#### Problem to work on:
Out of the material that follows, write out exactly the lines from the line with "PBS Passport Help (119, 929)" to the line with "Platform & Device Access (119, 1193)", both ends included, and no others.

#### Data for this task:
/---

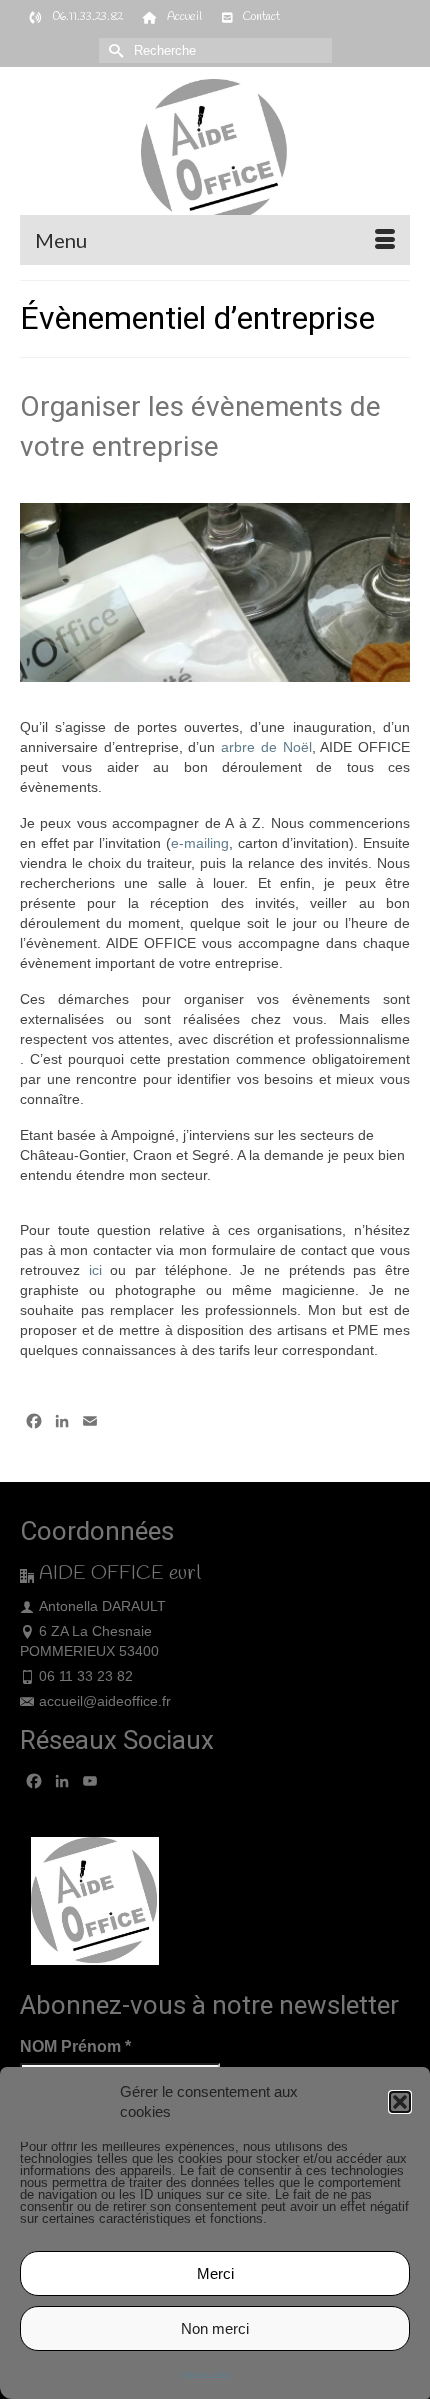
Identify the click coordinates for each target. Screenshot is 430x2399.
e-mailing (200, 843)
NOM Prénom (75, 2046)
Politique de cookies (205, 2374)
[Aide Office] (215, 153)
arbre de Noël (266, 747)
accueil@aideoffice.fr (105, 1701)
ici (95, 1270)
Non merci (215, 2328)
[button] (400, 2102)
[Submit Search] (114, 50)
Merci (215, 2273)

\---
/---

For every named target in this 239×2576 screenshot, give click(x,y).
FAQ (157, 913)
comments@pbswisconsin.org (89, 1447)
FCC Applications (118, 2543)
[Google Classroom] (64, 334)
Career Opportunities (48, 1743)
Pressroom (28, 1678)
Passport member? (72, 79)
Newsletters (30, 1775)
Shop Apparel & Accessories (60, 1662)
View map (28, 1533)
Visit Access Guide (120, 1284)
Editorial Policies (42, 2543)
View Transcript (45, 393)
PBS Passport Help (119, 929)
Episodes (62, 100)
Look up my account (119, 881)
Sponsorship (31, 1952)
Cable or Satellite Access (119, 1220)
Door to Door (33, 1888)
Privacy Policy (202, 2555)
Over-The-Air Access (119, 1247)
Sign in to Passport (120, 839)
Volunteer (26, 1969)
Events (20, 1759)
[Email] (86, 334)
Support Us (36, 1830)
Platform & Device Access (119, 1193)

\---
/---

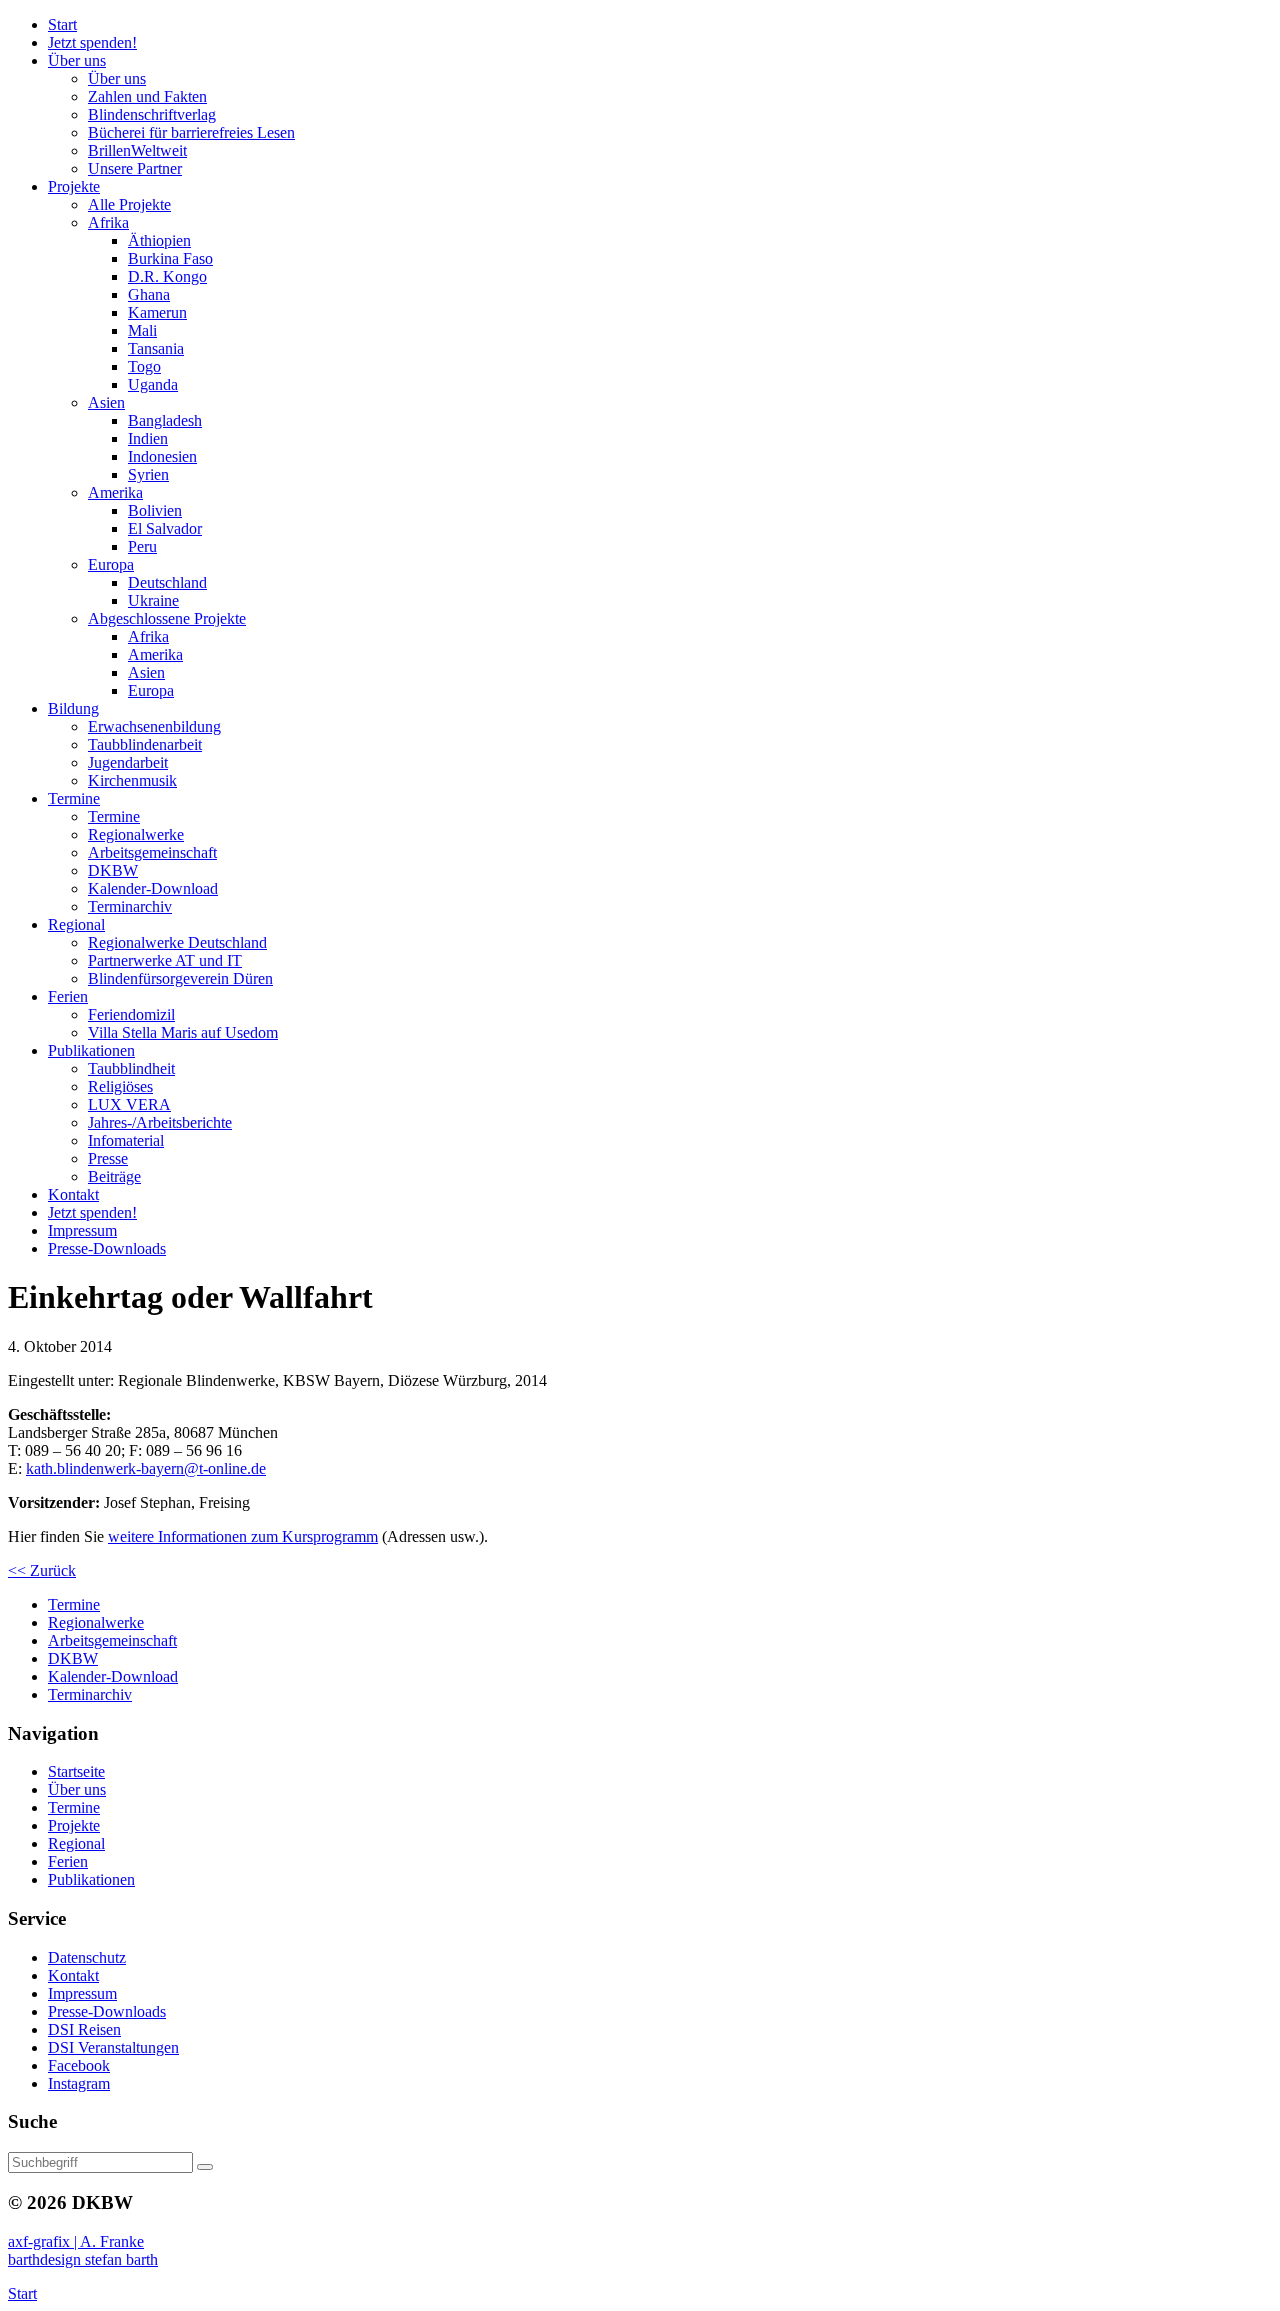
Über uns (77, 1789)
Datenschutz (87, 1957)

\---

#### Solution to this task:
PBS Passport Help (119, 929)
Episodes (62, 100)
Look up my account (119, 881)
Sponsorship (31, 1952)
Cable or Satellite Access (119, 1220)
Door to Door (33, 1888)
Privacy Policy (202, 2555)
Over-The-Air Access (119, 1247)
Sign in to Passport (120, 839)
Volunteer (26, 1969)
Events (20, 1759)
[Email] (86, 334)
Support Us (36, 1830)
Platform & Device Access (119, 1193)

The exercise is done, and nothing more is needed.